Goal of the exercise:
Copy each line of the records below that has "agent" in it.

[Data excerpts]
◆ ◆ ◆ ◆ ◆ ◆ ◆
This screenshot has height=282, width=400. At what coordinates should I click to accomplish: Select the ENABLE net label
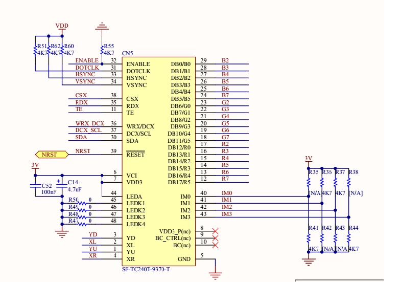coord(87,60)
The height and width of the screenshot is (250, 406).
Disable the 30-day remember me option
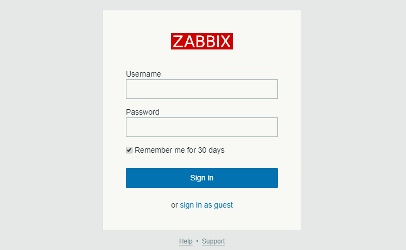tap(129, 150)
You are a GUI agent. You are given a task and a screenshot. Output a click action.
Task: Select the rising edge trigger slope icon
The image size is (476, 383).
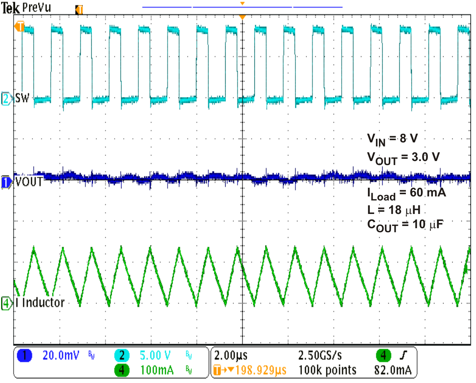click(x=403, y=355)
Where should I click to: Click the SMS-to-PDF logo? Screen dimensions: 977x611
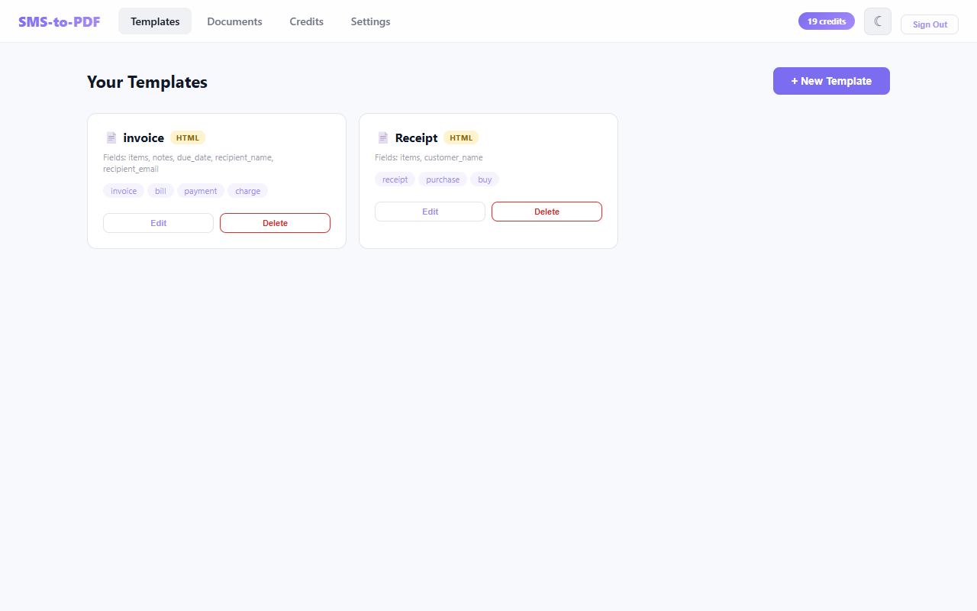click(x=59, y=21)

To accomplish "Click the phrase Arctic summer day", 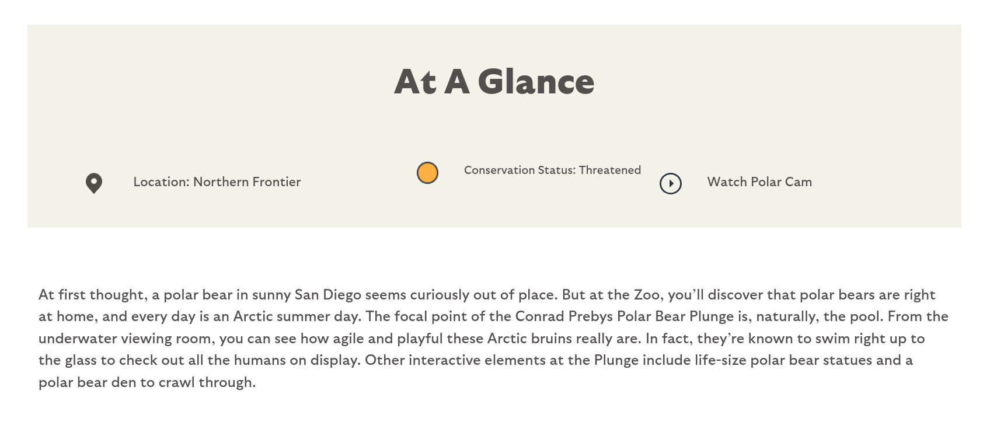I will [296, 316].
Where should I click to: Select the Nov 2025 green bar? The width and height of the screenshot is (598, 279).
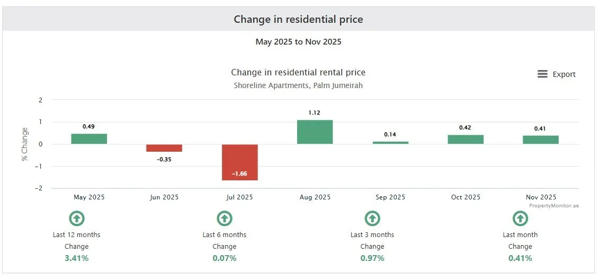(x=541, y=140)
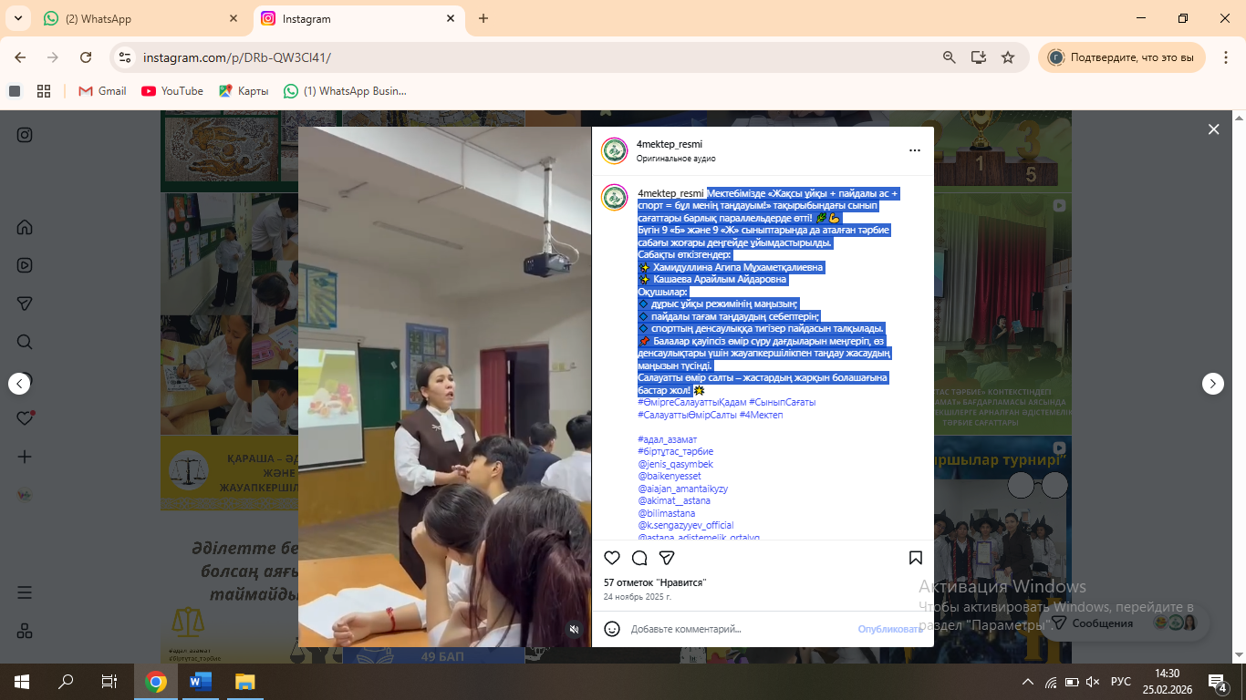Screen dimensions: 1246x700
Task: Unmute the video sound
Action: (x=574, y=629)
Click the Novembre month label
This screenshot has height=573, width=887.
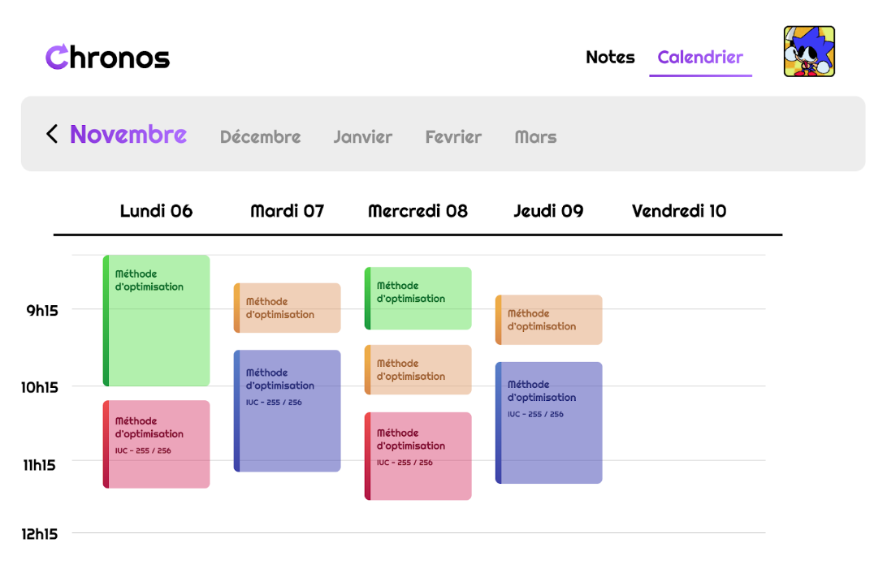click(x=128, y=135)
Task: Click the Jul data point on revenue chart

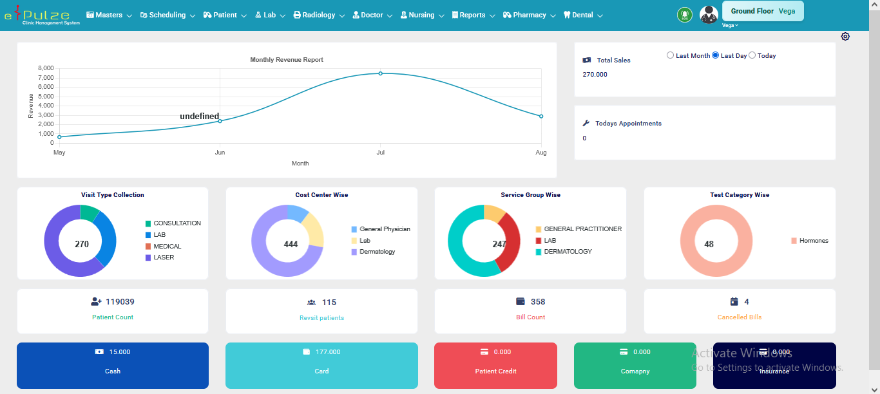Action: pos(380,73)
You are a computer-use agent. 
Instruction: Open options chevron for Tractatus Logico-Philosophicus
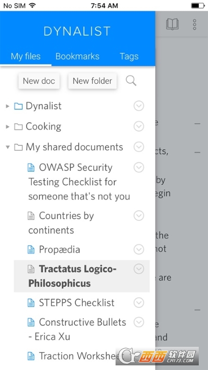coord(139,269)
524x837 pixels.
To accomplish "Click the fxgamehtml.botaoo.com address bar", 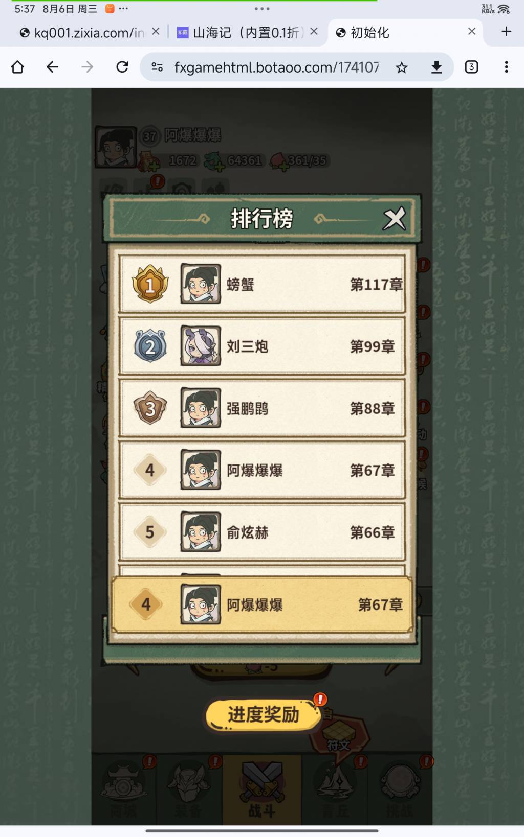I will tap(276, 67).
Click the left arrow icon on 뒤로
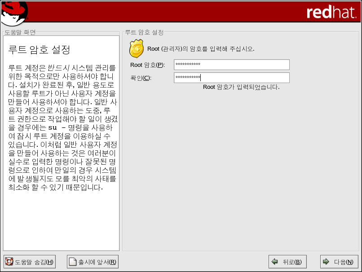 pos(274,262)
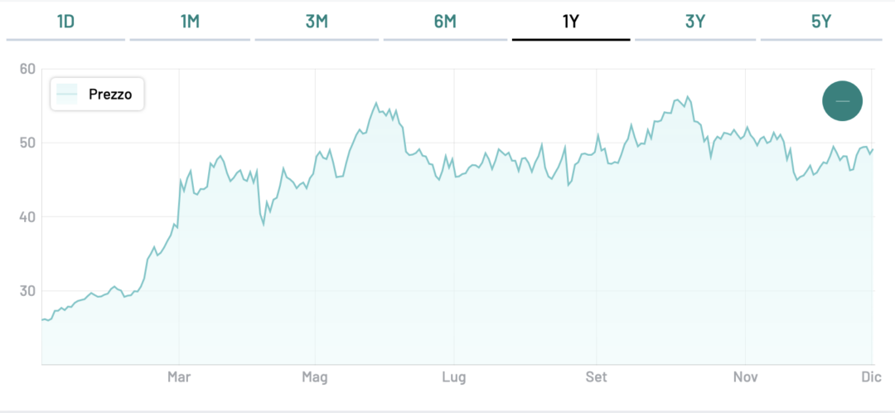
◆ ◆ ◆ ◆ ◆ ◆ ◆
Solved exercise:
You are a GUI agent. You are given a task and a screenshot. Output a click action.
You are a computer-use agent. 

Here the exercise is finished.